If the Donbass city of Bakhmut falls to the Russians the U.S. may need to save face in order to reverse course in Ukraine, writes Joe Lauria.
On its face, The New York Times article yesterday, “Intelligence Suggests Pro-Ukrainian Group Sabotaged Pipelines, U.S. Officials Say,” appears intended to exonerate both the U.S. and Ukrainian governments from any involvement in the destruction last September of the Nord Stream gas pipelines between Russia and Germany.
The thrust of the Times article is that Ukrainians unaffiliated with the Kiev government were the ones who did it, according to the newspapers often cited, unnamed “U.S. officials.”
But a closer examination of the piece reveals layers of nuance that do not dismiss that the Ukrainian government may have had something to do with the sabotage after all.

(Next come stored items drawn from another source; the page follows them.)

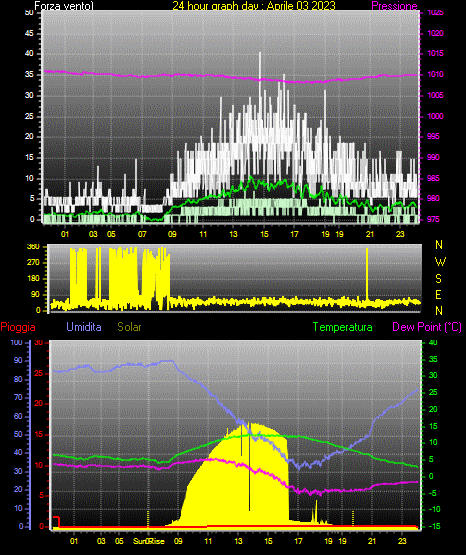
Task: Click the 100 value on the humidity axis
Action: pyautogui.click(x=16, y=342)
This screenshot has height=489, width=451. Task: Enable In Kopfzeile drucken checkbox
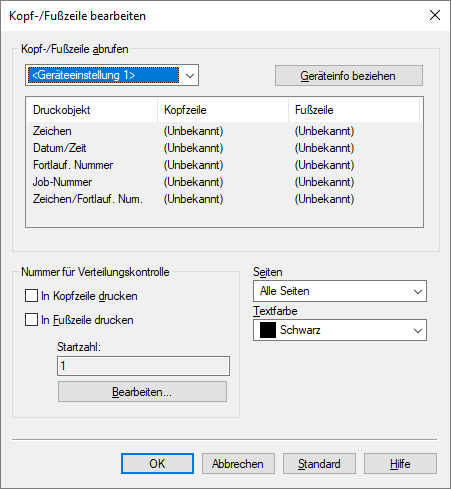[31, 296]
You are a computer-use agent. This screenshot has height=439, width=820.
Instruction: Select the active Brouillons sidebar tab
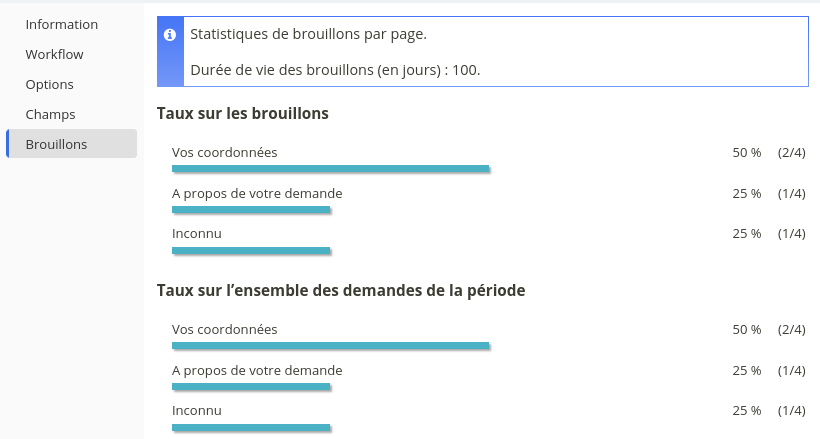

The story quotes anonymous European officials who say a state had to be involved in the sophisticated underwater operation. The Times goes out of it way to say more than once that that state was not the United States. And while the second paragraph of the story says categorically that the state is not Ukraine either, the article then leaves the door open to possible Ukrainian government involvement:
“U.S. officials declined to disclose the nature of the intelligence, how it was obtained or any details of the strength of the evidence it contains. They have said that there are no firm conclusions about it, leaving open the possibility that the operation might have been conducted off the books by a proxy force with connections to the Ukrainian government or its security services. [Emphasis mine.]
The Times then makes clear what the consequences would be for the pro-Ukraine “coalition” that Washington has built in the combined West if there was Ukrainian government involvement.
“Officials said there were still enormous gaps in what U.S. spy agencies and their European partners knew about what transpired. But officials said it might constitute the first significant lead to emerge from several closely guarded investigations, the conclusions of which could have profound implications for the coalition supporting Ukraine.
Any suggestion of Ukrainian involvement, whether direct or indirect, could upset the delicate relationship between Ukraine and Germany, souring support among a German public that has swallowed high energy prices in the name of solidarity.”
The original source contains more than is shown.